Kennst du das Gefühl, immer die oder der Starke sein zu müssen? Weisst du, wie es sich anfühlt, immer für die anderen zu schauen und sich hintenanzustellen? Dann lade ich dich ein, folgende Geschichte, die ich während eines Wandercoaching erlebt habe, zu lesen.
Die Wanderung führte entlang des Vierwaldstättersees. Das Wetter trug das Seine zum Gelingen der Wanderung bei und die Berge zeigten sich von ihrer besten und schönsten Seite. Ich durfte eine junge Frau mit viel Ausstrahlung und Freude im Gesicht am Bahnhof Luzern treffen und sie während des Wandercoachings begleiten.

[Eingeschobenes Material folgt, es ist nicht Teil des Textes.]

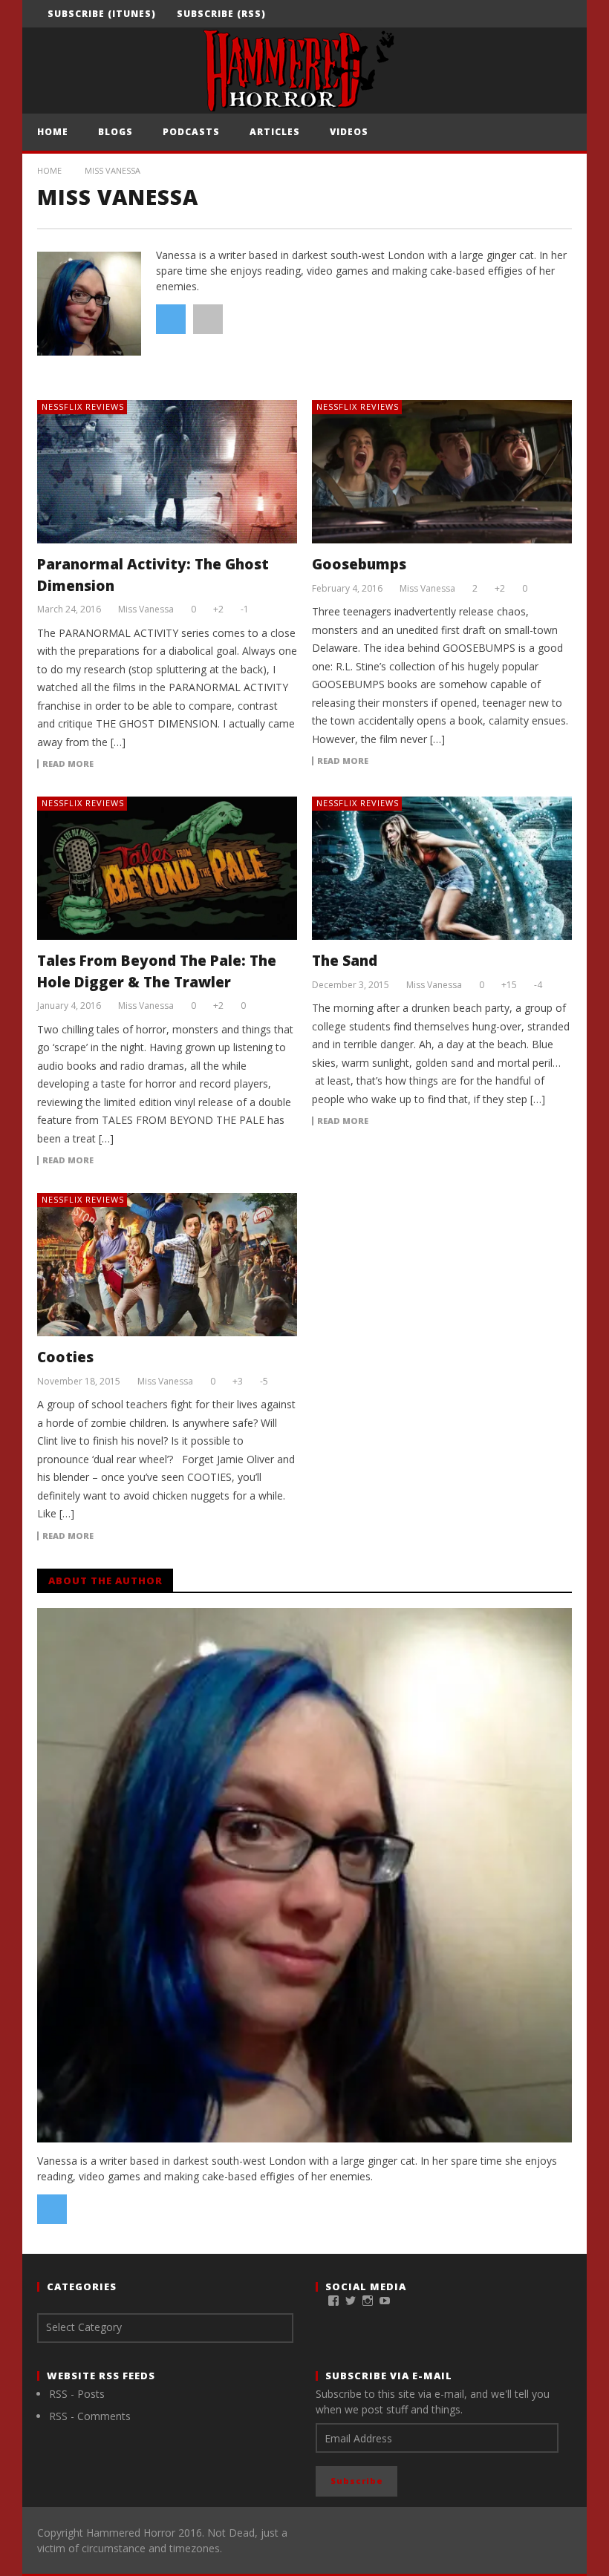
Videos (349, 131)
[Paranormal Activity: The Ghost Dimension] (167, 471)
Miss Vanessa (146, 609)
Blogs (115, 131)
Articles (275, 131)
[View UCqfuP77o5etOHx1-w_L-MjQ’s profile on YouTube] (385, 2301)
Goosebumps (359, 564)
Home (52, 131)
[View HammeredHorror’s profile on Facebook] (333, 2301)
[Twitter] (530, 13)
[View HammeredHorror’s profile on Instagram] (368, 2301)
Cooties (65, 1357)
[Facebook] (475, 13)
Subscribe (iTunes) (102, 13)
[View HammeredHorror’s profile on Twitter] (350, 2301)
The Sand (344, 960)
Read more (68, 763)
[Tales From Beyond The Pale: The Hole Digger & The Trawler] (167, 868)
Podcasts (191, 131)
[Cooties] (167, 1264)
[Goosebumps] (442, 471)
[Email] (558, 13)
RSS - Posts (77, 2394)
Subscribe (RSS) (221, 13)
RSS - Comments (90, 2416)
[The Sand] (442, 868)
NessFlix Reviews (83, 406)
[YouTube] (503, 13)
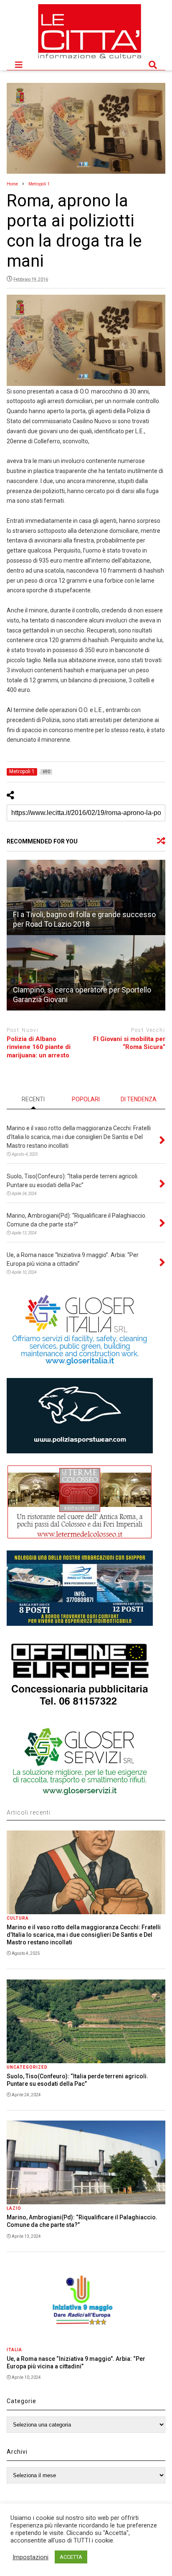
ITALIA (14, 2349)
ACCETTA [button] (71, 2557)
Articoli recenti (29, 1812)
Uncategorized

Bald kristallisierte sich heraus, dass sie ihr Leben lang die Starke sein musste. Sie glaubte, immer und überall stark sein zu müssen. Hilfe von anderen anzunehmen, kam für sie nicht in die Tüte, denn sie war ja die Starke. Dies verankerte sich so heftig in ihr, dass sie auch das Gefühl hatte, dass sie für das Glück der Anderen verantwortlich sei. Stark zu sein und die Sorgen anderer zu tragen, kann mit der Zeit zur Last werden, wenn man sich dabei verliert und sich selbst vergisst. Körperliche Symptome sind dann meist der Anfang – Nacken- oder Rückenschmerzen sind bald regelmässige Begleiter. Die Last der Anderen zu tragen hat etwas Schweres, etwas Erdrückendes und auch etwas Einengendes.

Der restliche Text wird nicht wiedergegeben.